The volume of the thorax increases so the pressure in the thorax is reduced.

It is now lower than the pressure of the atmospheric air, so air is drawn through the nasal passages, trachea, bronchi, and bronchioles into the lungs.

This equalises the pressures inside and outside the chest.

Expiration

Normal expiration (breathing out or exhalation) is a passive process.

The muscles of the diaphragm relax so it moves up into its resting domed shape.

The external intercostal muscles relax so the ribs move down and inwards under gravity.

The elastic fibres in the alveoli of the lungs return to their normal length.

The effect of all these changes is to decrease the volume of the thorax.

Now the pressure inside the thorax is greater than the pressure of the atmospheric air, so air moves out of the lungs until the pressure inside and out is equal again.


You can exhale forcibly using energy.

The internal intercostal muscles contract, pulling the ribs down hard and fast, and the abdominal muscles contract forcing the diaphragm up to increase the pressure in the lungs rapidly.

Why the first breath taken by a new born baby is so much harder than any subsequent breaths

The first breath a newborn baby takes needs a force 15-20 times greater than any normal inhalation to inflate the lungs.

The lungs are enormously stretched as the air flows in, and the elastic tissue never returns to its original length.

This intake of breath is only possible because of special chemicals called lung surfactants containing phospholipids and both hydrophilic and hydrophobic proteins.

The surfactant stops the alveoli collapsing and sticking together as the baby exhales.

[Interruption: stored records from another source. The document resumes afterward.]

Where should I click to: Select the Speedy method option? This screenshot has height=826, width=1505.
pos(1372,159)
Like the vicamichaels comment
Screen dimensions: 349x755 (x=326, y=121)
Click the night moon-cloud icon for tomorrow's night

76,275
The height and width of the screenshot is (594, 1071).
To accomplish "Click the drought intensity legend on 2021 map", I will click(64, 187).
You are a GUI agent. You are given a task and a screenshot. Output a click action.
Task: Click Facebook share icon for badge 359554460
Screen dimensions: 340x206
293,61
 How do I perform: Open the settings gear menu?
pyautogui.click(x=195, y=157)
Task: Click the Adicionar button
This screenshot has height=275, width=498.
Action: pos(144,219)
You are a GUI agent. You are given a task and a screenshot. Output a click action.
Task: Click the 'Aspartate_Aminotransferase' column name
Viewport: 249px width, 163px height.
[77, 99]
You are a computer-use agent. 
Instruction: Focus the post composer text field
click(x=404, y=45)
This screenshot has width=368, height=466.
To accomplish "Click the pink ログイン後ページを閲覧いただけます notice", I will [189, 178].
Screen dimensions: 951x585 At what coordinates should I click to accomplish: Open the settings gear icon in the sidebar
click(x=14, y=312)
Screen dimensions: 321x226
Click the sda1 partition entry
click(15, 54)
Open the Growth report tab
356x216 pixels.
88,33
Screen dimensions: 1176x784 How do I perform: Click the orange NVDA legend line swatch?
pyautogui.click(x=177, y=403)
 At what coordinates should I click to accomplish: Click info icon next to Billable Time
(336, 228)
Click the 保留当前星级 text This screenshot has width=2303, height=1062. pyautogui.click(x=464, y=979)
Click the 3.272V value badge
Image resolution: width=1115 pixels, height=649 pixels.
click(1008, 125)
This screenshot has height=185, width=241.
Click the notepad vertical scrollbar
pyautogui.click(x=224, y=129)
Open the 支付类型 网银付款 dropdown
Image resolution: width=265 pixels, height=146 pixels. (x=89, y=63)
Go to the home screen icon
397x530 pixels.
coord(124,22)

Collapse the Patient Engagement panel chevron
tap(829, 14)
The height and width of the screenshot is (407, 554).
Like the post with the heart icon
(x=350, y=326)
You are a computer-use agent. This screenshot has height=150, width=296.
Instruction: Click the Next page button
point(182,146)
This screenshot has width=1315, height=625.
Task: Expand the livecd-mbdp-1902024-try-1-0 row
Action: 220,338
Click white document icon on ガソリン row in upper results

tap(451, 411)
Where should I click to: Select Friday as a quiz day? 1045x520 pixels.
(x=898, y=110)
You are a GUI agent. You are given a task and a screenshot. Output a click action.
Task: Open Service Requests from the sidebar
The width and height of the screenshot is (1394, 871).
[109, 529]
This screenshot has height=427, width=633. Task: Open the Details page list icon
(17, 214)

Without it, the second breath would be as difficult as the first, and continued breathing impossible.

Babies born at full term have alveoli coated in lung surfactant all ready for breathing.

However, the cells of the alveoli do not produce enough surfactant for the lungs to work properly until around the 30th week of pregnancy.

This is one reason why premature babies can struggle to breathe and may die.

In recent years artificial lung surfactants have been produced.

A tiny amount sprayed into the lungs of a premature baby coats the alveoli just like the natural surfactant, making breathing easier, helping to prevent lung damage and enabling many more babies to survive.

General characteristics of specialised exchange surfaces

Large, multicellular organisms have evolved specialised systems for the exchange of the substances they need and the substances they must remove.

All effective exchange surfaces have certain features in common. You will be looking at many of them in detail in this chapter.

Here is a summary of the characteristic features of effective exchange surfaces, along with some examples:

  • Increased surface area

Provides the area needed for exchange and overcomes the limitations of the SA: V ratio of larger organisms.

Examples include root hair cells in plants and the villi in the small intestine of mammals.

  • Thin layers

These mean the distances that substances have to diffuse are short, making the process fast and efficient.

Examples include the alveoli in the lungs and the villi of the small intestine.

  • Good blood supply

The steeper the concentration gradient, the faster diffusion takes place. Having a good blood supply ensures substances are constantly delivered to and removed from the exchange surface.

This maintains a steep concentration gradient for diffusion.

Example, the alveoli of the lungs, the gills of a fish and the villi of the small intestine.

  • Ventilation to maintain diffusion gradient

For gases, a ventilation system also helps maintain concentration gradients and makes the process more efficient,

For example, the alveoli and the gills of a fish where ventilation means a flow of water carrying dissolved gases.